Seminar Series of the Department of Statistics and Data Science, No. 506
Identifying the Desert Decision Rule to Assess and Achieve Fairness
Time: Wednesday, April 1, 2026, 9:30-10:30 a.m.
Venue: Guoshun Campus, Starr Building, Room 403
Moderator: Professor Deyuan Li
Speaker: Associate Professor Wang Miao, Peking University
Title: Identifying the Desert Decision Rule to Assess and Achieve Fairness
Abstract: The fairness of statistical and machine learning models has become a prominent concern. When data encode historical discrimination against certain demographic groups, such as race or gender, models trained on such data may inherit and reproduce these biases, leading to unfair or unwarranted predictions. In this paper, we propose a novel framework for characterising and addressing fairness issues by introducing the notion of desert decision, a latent variable representing the decision an individual rightfully deserves based on their actions, efforts, or abilities. We advocate making decisions by predicting the desert decision, in contrast to existing methods that typically focus on predicting the observed decision subject to fairness constraints. We propose to assess the degree of unfairness in the data by measuring the discrepancy between desert and observed decisions. We establish identification results under causally interpretable assumptions on the fairness property of the desert decision and the unfairness mechanism of the observed decision. For estimation, we develop a sieve maximum likelihood estimator for the target decision rule and an influence-function-based estimator for the degree of unfairness. Sensitivity analysis procedures are further proposed to assess the robustness of our methods to violations of identifying assumptions.
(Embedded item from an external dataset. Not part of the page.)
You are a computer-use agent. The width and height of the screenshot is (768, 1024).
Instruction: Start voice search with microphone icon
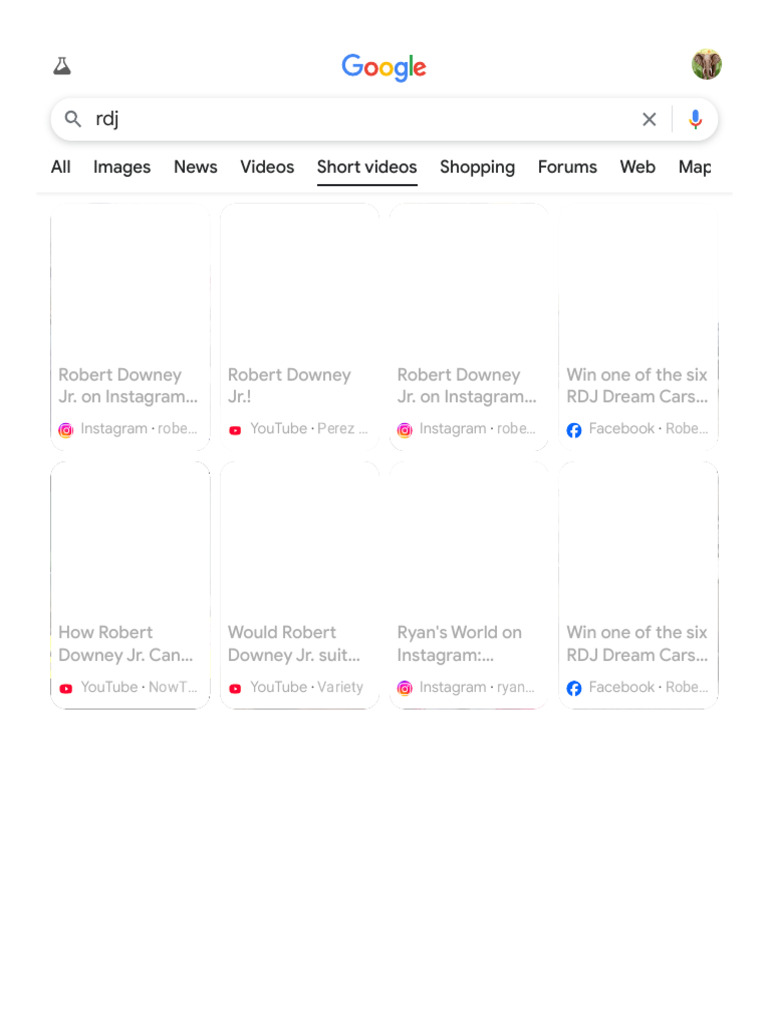pyautogui.click(x=695, y=119)
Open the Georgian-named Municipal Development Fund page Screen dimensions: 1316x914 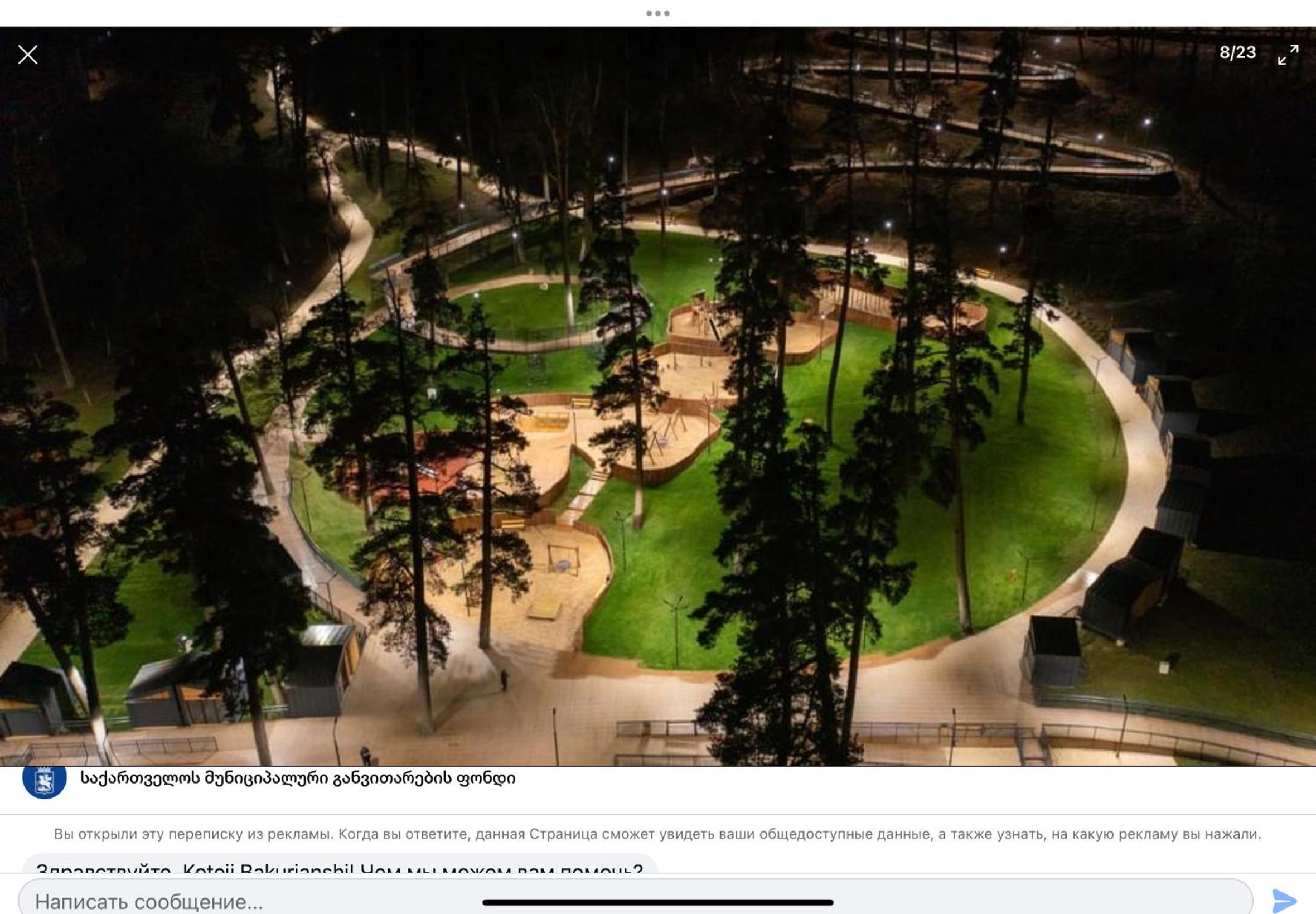click(297, 778)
Bio: Wang Miao is currently Associate Professor in the Department of Probability and Statistics and the Center for Statistical Science at Peking University. From 2008 to 2017, he pursued his undergraduate and doctoral studies at the School of Mathematical Sciences, Peking University. From 2017 to 2018, he conducted postdoctoral research in the Department of Biostatistics at Harvard University, and joined Peking University in 2018. His research interests include causal inference, missing data, semiparametric statistics, and their applications. Together with his collaborators, he has proposed a proxy inference theory for confounding analysis, developed identification and doubly robust estimation theory for nonrandom missing data, and advanced semiparametric theory for data fusion. He has received support from the Original Exploratory Program of the National Natural Science Foundation of China and the Young Scientists Project under the National Key Research and Development Program of China. He also serves as Executive Vice President of the Causal Inference Branch of the China Society of Field Statistics.